En realidad, las autoridades políticas no pueden ni deben exigirnos silencio, no pueden ni deben exigirnos pasar página, no pueden ni deben plantear que se avanzará en el esclarecimiento de los hechos a partir de un fluido diálogo con la parte responsable de los mismos… esto ni es así ni es justo porque nos aboca al punto de partida de este artículo: revictimizarnos después de ser víctimas.

Otro tanto pasa con las autoridades judiciales que, por ejemplo, y en mi caso, antes siquiera de investigar los hechos, me ordena entregar mi teléfono a la Policía para que lo analicen en busca de pistas de algo que ya sabemos sucedió y ha sido cometido bien por el Estado o por aparatos paraestatales, que de haberlos los hay como ha quedado de manifiesto, recientemente, con las truculentas y desvergonzadas declaraciones del exministro José Barrionuevo.

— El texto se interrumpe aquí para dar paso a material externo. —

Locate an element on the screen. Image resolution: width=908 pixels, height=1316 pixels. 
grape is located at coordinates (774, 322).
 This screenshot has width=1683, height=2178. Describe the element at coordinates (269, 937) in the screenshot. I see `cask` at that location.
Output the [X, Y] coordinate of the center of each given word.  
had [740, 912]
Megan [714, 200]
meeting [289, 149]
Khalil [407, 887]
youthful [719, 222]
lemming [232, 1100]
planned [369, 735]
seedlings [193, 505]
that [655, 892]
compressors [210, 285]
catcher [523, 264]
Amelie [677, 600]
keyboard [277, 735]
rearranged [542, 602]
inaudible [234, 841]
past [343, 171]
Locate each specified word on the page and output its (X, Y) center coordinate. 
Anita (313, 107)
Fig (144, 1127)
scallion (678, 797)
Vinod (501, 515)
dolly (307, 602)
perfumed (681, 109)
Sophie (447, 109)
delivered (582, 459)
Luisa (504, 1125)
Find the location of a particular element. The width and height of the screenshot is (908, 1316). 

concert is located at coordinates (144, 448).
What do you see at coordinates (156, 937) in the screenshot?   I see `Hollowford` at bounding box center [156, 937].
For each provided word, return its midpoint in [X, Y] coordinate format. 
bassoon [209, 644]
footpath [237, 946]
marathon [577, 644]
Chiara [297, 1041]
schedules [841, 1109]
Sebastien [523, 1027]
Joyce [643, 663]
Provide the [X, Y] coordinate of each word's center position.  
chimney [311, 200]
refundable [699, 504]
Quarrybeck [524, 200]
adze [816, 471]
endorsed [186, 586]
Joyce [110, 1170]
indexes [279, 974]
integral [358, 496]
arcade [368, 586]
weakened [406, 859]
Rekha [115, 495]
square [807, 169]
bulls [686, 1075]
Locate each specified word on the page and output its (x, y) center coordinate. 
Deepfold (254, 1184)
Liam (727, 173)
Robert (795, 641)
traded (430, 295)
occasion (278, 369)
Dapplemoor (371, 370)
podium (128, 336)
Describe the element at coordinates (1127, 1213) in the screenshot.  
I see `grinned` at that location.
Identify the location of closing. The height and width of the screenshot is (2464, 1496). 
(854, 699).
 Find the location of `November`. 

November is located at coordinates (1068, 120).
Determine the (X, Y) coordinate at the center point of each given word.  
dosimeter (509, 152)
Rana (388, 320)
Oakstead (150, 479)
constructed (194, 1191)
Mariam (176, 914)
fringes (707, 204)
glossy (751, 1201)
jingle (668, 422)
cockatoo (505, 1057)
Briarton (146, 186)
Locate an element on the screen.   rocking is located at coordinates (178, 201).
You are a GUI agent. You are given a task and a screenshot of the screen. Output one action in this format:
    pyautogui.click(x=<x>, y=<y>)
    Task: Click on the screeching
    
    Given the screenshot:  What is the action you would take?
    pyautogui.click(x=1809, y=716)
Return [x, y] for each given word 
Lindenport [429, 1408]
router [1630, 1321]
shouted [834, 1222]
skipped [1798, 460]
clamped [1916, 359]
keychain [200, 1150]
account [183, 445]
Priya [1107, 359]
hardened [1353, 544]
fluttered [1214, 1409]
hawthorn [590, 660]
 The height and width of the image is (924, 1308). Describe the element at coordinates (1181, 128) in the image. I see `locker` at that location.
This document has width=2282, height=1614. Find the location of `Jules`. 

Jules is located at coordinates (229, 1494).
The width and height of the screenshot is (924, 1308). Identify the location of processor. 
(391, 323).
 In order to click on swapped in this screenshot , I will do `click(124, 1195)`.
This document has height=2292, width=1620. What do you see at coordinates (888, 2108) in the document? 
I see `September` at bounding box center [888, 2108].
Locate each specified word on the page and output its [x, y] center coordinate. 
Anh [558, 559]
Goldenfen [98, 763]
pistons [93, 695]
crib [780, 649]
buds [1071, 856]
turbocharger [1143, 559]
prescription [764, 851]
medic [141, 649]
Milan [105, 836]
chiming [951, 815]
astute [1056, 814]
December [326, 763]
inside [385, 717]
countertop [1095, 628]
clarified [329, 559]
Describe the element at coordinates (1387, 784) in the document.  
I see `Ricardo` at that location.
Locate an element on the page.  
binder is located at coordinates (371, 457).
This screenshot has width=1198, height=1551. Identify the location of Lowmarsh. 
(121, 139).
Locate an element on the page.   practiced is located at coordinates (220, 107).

Hace décadas se negó la existencia de los GAL como ahora se niega la existencia del “CatalanGate” y, en ambos casos, al final, la salida que se buscó y ahora se busca es la criminalización o responsabilización de las víctimas que es una reiteración en el sufrimiento, en la violación de nuestros derechos más básicos… es, simplemente, nuestra revictimización.

Los hechos sucedieron, no hay duda de ello, y los hechos no tienen justificación, al menos no desde unos mínimos democráticos; los autores materiales aún están por determinarse, pero los responsables últimos son, justamente, aquellos que lo ordenaron o que lo permitieron o que lo están tratando de tapar como si fuese algo que se nos vaya a olvidar.

Y, como ya decía antes, en materia de derechos humanos no existe ni es aceptable la equidistancia y, por tanto, aquí y ahora, lo que hay que hacer es definirse sobre el lado en que se está, si con quienes hemos sido espiados o con quienes nos han espiado; cualquier otro planteamiento no es más que una nueva forma de complicidad que termina resultando tan culpable como la ejecución misma del hecho.

En definitiva, y como no podemos guardar silencio ni lo vamos a guardar, que nadie pretenda silenciarnos y, de paso, revictimizarnos porque no lo vamos a permitir.

En democracia hay líneas rojas que cuando se cruzan termina siendo un viaje sin vuelta atrás… los silencios cómplices son parte de esa travesía y la equidistancia un trayecto completo.